## PROBLEM DESCRIPTION
Repeat the listing below word for word, stopping after the line that contains "You are a computer-use".

## EXERCISE DATA
*** Block opens ***
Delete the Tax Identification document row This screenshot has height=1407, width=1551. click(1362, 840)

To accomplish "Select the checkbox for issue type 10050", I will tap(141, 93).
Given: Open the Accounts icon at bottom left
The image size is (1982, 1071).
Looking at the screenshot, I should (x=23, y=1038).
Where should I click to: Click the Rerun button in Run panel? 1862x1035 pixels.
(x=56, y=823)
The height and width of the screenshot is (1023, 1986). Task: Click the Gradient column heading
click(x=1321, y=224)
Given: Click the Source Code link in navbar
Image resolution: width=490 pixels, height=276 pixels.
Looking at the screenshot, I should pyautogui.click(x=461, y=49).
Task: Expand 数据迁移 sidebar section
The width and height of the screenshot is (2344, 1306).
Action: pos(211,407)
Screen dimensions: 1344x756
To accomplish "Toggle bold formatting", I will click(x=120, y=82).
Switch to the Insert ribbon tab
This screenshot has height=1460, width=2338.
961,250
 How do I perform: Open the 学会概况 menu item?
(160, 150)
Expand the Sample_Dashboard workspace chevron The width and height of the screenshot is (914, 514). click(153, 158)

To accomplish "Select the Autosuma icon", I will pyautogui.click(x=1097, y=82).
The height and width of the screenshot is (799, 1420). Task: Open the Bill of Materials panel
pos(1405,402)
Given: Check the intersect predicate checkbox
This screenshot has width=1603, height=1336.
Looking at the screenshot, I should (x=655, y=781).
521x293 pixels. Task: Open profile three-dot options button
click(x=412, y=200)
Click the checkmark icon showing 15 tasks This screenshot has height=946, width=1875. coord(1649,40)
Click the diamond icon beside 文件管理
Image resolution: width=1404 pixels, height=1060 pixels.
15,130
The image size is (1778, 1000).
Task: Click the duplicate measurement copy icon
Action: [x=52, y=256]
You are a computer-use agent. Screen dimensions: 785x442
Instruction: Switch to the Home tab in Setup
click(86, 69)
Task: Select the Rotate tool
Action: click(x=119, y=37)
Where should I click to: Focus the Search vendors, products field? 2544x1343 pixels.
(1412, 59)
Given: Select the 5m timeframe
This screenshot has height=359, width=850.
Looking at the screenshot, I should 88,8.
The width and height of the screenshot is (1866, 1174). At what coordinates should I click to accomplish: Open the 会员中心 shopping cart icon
*** Block closes ***
## REPLY TO THE TASK
Delete the Tax Identification document row This screenshot has height=1407, width=1551. click(1362, 840)

To accomplish "Select the checkbox for issue type 10050", I will tap(141, 93).
Given: Open the Accounts icon at bottom left
The image size is (1982, 1071).
Looking at the screenshot, I should (x=23, y=1038).
Where should I click to: Click the Rerun button in Run panel? 1862x1035 pixels.
(x=56, y=823)
The height and width of the screenshot is (1023, 1986). Task: Click the Gradient column heading
click(x=1321, y=224)
Given: Click the Source Code link in navbar
Image resolution: width=490 pixels, height=276 pixels.
Looking at the screenshot, I should pyautogui.click(x=461, y=49).
Task: Expand 数据迁移 sidebar section
The width and height of the screenshot is (2344, 1306).
Action: pos(211,407)
Screen dimensions: 1344x756
To accomplish "Toggle bold formatting", I will click(x=120, y=82).
Switch to the Insert ribbon tab
This screenshot has height=1460, width=2338.
961,250
 How do I perform: Open the 学会概况 menu item?
(160, 150)
Expand the Sample_Dashboard workspace chevron The width and height of the screenshot is (914, 514). click(153, 158)

To accomplish "Select the Autosuma icon", I will pyautogui.click(x=1097, y=82).
The height and width of the screenshot is (799, 1420). Task: Open the Bill of Materials panel
pos(1405,402)
Given: Check the intersect predicate checkbox
This screenshot has width=1603, height=1336.
Looking at the screenshot, I should (x=655, y=781).
521x293 pixels. Task: Open profile three-dot options button
click(x=412, y=200)
Click the checkmark icon showing 15 tasks This screenshot has height=946, width=1875. coord(1649,40)
Click the diamond icon beside 文件管理
Image resolution: width=1404 pixels, height=1060 pixels.
15,130
The image size is (1778, 1000).
Task: Click the duplicate measurement copy icon
Action: [x=52, y=256]
You are a computer-use agent. Screen dimensions: 785x442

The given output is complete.